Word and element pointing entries
:::
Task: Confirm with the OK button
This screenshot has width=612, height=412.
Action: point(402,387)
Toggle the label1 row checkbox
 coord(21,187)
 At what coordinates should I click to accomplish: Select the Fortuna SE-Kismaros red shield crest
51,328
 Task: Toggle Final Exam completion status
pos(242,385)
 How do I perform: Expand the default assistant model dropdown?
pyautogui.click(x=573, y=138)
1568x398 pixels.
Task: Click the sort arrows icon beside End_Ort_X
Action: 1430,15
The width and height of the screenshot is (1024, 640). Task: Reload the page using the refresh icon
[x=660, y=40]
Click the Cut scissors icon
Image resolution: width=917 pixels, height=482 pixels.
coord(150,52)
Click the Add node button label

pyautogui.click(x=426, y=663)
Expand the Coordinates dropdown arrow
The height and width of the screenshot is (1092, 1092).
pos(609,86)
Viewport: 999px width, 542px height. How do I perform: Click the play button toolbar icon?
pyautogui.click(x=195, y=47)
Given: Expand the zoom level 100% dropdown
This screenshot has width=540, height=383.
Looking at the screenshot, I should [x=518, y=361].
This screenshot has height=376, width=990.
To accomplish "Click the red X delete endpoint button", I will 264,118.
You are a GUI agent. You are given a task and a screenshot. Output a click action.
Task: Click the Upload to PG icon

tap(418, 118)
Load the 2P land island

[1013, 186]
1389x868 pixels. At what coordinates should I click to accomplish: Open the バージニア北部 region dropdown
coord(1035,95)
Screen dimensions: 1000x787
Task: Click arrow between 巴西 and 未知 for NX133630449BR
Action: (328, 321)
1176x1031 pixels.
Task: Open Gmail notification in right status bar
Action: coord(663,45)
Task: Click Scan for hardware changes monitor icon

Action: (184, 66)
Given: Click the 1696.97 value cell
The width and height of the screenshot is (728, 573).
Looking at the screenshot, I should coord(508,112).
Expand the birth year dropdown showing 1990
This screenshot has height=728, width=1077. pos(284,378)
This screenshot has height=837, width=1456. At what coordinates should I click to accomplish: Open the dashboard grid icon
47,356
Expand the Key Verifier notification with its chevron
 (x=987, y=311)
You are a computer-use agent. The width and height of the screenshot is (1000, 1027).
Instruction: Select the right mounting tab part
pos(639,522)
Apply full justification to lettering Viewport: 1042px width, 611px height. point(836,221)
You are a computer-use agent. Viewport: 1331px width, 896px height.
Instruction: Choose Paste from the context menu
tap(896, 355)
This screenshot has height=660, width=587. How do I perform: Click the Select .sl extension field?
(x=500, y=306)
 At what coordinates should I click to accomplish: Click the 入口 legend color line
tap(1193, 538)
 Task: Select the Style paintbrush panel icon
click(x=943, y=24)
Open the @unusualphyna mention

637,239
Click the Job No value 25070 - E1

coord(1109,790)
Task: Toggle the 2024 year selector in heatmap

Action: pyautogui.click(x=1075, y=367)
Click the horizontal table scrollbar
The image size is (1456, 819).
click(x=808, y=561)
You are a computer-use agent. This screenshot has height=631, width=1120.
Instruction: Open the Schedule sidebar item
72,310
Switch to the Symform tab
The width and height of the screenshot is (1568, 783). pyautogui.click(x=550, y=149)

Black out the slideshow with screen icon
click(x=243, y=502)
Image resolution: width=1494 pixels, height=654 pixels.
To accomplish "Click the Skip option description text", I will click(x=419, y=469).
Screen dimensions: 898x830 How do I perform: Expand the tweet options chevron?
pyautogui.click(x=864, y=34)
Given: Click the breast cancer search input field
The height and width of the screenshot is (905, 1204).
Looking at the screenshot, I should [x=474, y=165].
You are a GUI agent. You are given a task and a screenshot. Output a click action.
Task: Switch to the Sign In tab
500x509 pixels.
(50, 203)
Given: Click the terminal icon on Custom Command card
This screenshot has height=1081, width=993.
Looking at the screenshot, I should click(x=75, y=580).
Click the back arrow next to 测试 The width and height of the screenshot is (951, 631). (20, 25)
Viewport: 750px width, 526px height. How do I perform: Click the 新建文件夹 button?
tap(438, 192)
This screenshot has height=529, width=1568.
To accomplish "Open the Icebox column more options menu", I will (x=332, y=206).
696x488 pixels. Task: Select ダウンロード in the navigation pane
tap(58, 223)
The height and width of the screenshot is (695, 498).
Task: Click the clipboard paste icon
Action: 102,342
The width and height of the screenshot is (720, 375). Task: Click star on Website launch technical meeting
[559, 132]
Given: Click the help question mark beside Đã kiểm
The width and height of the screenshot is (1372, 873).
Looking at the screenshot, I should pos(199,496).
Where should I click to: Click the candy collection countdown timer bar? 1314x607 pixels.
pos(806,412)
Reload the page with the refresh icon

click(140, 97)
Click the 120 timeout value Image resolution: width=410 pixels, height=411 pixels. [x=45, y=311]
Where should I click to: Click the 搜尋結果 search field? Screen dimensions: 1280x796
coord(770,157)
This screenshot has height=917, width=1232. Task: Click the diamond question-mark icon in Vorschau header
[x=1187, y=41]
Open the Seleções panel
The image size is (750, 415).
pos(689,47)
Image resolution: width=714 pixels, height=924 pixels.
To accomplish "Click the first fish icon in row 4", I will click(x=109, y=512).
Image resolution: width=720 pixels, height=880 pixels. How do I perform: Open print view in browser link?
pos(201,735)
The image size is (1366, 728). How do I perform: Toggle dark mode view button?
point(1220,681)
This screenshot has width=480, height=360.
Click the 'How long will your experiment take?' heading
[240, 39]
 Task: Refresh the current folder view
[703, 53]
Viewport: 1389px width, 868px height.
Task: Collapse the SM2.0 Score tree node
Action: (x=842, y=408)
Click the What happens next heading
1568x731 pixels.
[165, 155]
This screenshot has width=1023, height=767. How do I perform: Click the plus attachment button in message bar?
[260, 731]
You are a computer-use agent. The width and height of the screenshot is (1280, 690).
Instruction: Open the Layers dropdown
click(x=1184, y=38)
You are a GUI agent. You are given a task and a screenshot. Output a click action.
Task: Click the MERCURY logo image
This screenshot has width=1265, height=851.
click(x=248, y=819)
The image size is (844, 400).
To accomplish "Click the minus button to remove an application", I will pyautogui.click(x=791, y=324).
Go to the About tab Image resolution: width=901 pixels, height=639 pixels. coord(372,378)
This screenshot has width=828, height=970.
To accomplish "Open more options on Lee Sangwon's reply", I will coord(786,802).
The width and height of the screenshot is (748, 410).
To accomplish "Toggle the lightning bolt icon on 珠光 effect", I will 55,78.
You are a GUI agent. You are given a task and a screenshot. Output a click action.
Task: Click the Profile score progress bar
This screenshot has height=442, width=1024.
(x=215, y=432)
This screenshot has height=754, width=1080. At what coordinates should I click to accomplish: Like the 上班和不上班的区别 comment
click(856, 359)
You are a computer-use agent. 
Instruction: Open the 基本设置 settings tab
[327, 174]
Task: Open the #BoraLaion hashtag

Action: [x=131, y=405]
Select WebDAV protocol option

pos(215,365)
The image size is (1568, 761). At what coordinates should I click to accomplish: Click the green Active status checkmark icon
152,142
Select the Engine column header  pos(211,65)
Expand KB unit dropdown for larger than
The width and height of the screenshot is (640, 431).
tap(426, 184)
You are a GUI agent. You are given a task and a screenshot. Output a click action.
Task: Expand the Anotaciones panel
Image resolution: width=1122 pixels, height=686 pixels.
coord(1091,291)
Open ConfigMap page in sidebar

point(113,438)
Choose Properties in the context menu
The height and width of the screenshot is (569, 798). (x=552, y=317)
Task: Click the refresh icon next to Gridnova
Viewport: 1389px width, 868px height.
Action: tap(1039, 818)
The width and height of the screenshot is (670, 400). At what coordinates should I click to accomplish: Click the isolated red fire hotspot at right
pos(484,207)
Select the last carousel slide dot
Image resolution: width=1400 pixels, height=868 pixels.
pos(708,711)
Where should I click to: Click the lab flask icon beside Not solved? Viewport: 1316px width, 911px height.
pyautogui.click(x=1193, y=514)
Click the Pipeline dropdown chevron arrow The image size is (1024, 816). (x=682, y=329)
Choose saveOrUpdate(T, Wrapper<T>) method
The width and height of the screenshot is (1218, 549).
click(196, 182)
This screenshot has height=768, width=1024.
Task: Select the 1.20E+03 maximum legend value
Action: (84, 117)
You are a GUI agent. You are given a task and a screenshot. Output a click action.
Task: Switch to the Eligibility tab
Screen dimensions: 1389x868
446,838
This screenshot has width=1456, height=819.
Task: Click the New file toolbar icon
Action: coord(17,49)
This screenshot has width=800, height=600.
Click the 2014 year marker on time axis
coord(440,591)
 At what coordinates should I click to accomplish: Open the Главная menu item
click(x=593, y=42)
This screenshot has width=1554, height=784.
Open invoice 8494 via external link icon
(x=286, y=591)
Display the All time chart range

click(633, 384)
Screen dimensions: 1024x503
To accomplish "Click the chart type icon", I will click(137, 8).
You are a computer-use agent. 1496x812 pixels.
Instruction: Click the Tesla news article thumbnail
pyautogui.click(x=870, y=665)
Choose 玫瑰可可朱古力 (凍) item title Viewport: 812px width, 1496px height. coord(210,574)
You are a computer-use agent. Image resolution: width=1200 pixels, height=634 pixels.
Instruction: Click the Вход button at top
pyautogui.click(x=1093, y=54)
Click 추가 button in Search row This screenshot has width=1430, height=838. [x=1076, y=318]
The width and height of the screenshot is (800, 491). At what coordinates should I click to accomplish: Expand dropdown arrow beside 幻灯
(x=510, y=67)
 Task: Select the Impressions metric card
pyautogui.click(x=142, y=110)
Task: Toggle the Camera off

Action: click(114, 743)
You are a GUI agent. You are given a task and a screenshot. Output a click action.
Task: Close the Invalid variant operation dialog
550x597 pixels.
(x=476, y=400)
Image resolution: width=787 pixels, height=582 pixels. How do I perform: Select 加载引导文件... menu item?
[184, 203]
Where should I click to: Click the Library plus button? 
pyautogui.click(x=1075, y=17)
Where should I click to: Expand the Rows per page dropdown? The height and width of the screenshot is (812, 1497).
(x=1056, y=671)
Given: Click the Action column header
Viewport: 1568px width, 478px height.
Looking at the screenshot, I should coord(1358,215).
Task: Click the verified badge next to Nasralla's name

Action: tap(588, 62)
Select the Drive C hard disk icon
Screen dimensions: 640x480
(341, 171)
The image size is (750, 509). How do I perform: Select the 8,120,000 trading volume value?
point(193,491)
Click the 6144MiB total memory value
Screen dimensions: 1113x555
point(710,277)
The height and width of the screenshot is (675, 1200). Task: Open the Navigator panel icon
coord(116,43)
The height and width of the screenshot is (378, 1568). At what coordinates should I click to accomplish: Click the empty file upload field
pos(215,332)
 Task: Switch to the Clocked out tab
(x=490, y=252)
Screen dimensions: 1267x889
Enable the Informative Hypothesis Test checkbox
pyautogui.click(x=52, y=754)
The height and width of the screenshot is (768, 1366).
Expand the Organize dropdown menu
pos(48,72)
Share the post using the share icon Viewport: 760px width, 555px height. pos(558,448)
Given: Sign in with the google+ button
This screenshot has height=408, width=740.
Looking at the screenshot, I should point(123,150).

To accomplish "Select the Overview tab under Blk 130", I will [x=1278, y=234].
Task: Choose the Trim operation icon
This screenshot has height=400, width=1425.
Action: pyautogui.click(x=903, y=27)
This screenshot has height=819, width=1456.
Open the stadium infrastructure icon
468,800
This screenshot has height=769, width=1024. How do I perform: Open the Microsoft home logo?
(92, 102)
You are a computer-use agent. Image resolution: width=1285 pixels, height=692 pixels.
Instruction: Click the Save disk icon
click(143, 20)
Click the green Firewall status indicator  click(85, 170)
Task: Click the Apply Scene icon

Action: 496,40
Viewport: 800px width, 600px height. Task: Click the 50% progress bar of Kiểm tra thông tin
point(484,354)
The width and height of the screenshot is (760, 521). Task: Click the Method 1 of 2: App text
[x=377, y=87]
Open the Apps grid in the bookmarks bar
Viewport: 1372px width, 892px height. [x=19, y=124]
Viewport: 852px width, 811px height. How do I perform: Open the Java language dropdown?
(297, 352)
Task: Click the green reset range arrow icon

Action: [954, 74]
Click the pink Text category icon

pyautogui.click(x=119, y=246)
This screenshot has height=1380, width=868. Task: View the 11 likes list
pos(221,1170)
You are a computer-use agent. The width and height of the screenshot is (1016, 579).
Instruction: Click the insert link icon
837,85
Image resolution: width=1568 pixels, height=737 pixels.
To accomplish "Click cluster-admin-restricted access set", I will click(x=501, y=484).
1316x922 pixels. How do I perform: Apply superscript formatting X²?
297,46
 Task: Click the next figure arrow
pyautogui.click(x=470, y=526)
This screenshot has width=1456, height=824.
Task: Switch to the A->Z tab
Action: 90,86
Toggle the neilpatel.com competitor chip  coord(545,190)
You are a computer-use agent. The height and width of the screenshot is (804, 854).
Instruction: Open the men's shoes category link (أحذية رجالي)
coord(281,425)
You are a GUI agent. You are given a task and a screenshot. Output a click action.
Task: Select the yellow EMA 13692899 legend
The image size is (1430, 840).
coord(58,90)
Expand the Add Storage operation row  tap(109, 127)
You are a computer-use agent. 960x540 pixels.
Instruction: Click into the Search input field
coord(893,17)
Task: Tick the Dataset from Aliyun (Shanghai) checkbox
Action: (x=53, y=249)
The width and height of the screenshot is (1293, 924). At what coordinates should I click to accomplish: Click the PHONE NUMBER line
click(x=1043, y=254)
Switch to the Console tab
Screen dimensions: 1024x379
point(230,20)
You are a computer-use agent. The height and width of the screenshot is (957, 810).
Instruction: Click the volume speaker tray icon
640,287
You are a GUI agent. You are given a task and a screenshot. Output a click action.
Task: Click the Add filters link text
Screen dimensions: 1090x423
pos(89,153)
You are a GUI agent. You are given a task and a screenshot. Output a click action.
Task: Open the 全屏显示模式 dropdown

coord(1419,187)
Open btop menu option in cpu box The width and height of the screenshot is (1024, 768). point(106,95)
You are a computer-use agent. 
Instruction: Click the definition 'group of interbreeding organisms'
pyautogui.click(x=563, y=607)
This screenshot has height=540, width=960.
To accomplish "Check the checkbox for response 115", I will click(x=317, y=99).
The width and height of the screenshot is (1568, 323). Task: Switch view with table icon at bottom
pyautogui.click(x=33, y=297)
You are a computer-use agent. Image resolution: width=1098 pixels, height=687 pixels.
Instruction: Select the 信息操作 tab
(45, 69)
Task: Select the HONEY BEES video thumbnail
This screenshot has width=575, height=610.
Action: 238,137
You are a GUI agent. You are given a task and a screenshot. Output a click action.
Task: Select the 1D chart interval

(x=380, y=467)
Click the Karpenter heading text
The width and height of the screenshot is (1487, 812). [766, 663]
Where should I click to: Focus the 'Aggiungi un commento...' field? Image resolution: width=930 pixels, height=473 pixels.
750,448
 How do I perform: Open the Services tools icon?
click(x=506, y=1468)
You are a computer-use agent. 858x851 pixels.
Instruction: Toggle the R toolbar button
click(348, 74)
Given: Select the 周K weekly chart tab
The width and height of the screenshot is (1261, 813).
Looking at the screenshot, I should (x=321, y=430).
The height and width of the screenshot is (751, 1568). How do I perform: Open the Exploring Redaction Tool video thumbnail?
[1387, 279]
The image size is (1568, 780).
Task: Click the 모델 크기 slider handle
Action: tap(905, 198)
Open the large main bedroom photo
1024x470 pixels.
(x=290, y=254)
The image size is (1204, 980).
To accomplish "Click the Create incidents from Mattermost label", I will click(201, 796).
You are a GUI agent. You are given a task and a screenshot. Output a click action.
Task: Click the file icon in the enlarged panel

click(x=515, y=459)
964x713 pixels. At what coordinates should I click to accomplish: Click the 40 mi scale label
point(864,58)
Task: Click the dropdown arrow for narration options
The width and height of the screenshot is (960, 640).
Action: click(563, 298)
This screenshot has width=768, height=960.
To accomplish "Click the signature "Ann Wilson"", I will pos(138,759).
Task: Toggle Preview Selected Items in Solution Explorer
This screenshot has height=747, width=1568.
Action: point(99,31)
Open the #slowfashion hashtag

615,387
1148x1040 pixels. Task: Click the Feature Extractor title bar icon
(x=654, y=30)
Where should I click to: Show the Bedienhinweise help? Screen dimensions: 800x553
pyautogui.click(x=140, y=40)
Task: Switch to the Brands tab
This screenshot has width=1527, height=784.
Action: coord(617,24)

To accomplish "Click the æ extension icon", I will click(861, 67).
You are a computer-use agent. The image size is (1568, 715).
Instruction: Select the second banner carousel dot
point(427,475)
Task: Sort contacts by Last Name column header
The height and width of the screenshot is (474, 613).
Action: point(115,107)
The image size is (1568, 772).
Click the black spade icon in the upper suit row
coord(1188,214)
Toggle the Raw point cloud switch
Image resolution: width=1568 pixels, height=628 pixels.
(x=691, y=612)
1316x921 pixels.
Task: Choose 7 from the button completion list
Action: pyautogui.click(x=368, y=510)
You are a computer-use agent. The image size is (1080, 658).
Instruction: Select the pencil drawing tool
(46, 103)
:::
GIVEN REQUEST - Extract each line of the records above that contains the string "beside", treating uppercase and lowercase as different.

TASK RESPONSE -
Task: Click the sort arrows icon beside End_Ort_X
Given: Click the help question mark beside Đã kiểm
Where should I click to: Click the lab flask icon beside Not solved? Viewport: 1316px width, 911px height.
The width and height of the screenshot is (800, 491). At what coordinates should I click to accomplish: Expand dropdown arrow beside 幻灯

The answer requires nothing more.